WHAT TO DO →
[a] In the Aunt Grace story, what sum did Aunt Grace's will leave to each of the two brothers?
[b] Please write out the portion of the Aunt Grace story that opens with the words containing "Some months later" and closes with "cashed the check.".
[c] Translate this sentence from the Aunt Grace story into Spanish: "She lingered in a coma for six days and then passed peacefully."

SUPPLIED TEXT →
======
This was all family folklore, and even after my father died in 1947, when I was 13,  my mother continued the story, including their depression years struggle and the saga of the diamond ring.  But although she had reason to detest the woman, my mother always insisted that my brother and I stay in contact with Aunt Grace. “Be nice to her,” Mother would say, “she’s family.”    My mother was a kind and gentle woman, who wouldn’t say ‘shit’ if she had a mouthful, but I suspect she was motivated by anticipation of the time when my brother and I would be Aunt Grace’s only living relatives and potential heirs.  We dutifully sent her birthday cards, called her on special occasions, and visited her on the infrequent venture into Manhattan, but it was never pleasant. She was not pleasant.

Then, some years ago, my mother suffered a stroke and I flew back from Portland, Oregon, to Long Island to be with her.  She lingered in a coma for six days and then passed peacefully.  We buried her two days later and, needless to say, Aunt Grace neither attended the funeral nor sent flowers.

My brother was willing to close up her home and make all of the necessary arrangements, so I made ready to fly back to Portland and my wife of only a year.  As I was packing, my office called.  A major client wanted me to meet him in Philadelphia two days hence to negotiate a deal.   Given that I could ride the Long Island Railroad into Penn Station, and then take the Penn Central Railroad to Philadelphia, I agreed.  And given that Aunt Grace lived close to Penn Station, I called her and arranged to meet the next day for a cup of coffee while I changed trains.

It was July;  New York City was hot and humid;  I had just buried my mother after sitting by her bedside for a week; and I was hoping for – without much expectation – a pleasant reunion.  I hadn’t seen Aunt Grace in three or four years and I was somewhat shocked by her appearance until I remembered that she always looked terrible.  She wore a ratty old housedress, and her hair had thinned to the point where her scalp showed through – she was letting herself go.

No sooner had we sat down in a booth in the small diner around the corner from her apartment, and had ordered a couple of coffees and bagels, than she launched into her favorite tirade.  Without a word of condolence or sympathy for my mother, Aunt Grace began to tell me how awful my brother and I were to her.  She could partially excuse me – I lived 3000 miles away – but my brother was right here in New York and he never wrote, never called; and she had never been invited to see his children.

I didn’t want to hear that.  I was hot, tired, and in no mood to be polite.  For the first time in my life I summoned up the courage to tell her off, and I carefully crafted what I would say:  “Aunt Grace, the reason that we don’t keep in touch with you is because you’re not pleasant to be around.  All you ever do is bitch…..”.

But before I could get those words out, she got a funny look on her face, pitched forward into her bagel, and died.  An ambulance raced us to the hospital, but it was too late.  They wanted to know what to do with the old housedress she had soiled when she died – I suggested the hospital incinerator – and once I had given them the name and phone number of her best friend, I took a cab to JFK, determined to get out of New York as soon as possible.  I canceled my meeting in Philadelphia, and caught the first flight back to Portland.   I’m sure my mother would have been pissed  –  she went two days before Grace.

Some months later my brother and I received letters from the lawyer who was probating Aunt Grace’s will, with copies of the salient portions.  She had left a modest estate, and had bequeathed upon my brother and me the munificent sum of $1.00 each.  Checks for that amount accompanied the letters.  I asked if I could have, or at least buy, the ring from the estate, but received a very curt no.  I had my revenge.   Knowing that the estate could not be closed while there were still probate obligations outstanding, I never cashed the check.
======
EXTRACTED ENTRIES →
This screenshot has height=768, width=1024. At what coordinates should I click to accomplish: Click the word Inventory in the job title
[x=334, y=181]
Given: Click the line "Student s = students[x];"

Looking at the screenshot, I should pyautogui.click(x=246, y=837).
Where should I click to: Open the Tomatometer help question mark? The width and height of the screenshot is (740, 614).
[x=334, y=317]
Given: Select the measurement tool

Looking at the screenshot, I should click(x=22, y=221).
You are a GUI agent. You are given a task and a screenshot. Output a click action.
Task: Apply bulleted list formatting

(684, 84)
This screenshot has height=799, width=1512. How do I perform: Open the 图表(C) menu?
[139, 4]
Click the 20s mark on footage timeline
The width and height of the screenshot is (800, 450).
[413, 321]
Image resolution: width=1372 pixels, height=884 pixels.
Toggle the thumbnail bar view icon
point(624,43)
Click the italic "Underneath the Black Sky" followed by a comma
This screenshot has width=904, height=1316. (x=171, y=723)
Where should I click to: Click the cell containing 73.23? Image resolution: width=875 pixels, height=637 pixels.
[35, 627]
======
TASK-BY-TASK OUTPUTS →
[a] $1.00 each.

[b]
Some months later my brother and I received letters from the lawyer who was probating Aunt Grace’s will, with copies of the salient portions.  She had left a modest estate, and had bequeathed upon my brother and me the munificent sum of $1.00 each.  Checks for that amount accompanied the letters.  I asked if I could have, or at least buy, the ring from the estate, but received a very curt no.  I had my revenge.   Knowing that the estate could not be closed while there were still probate obligations outstanding, I never cashed the check.

[c] Permaneció en coma durante seis días y luego falleció en paz.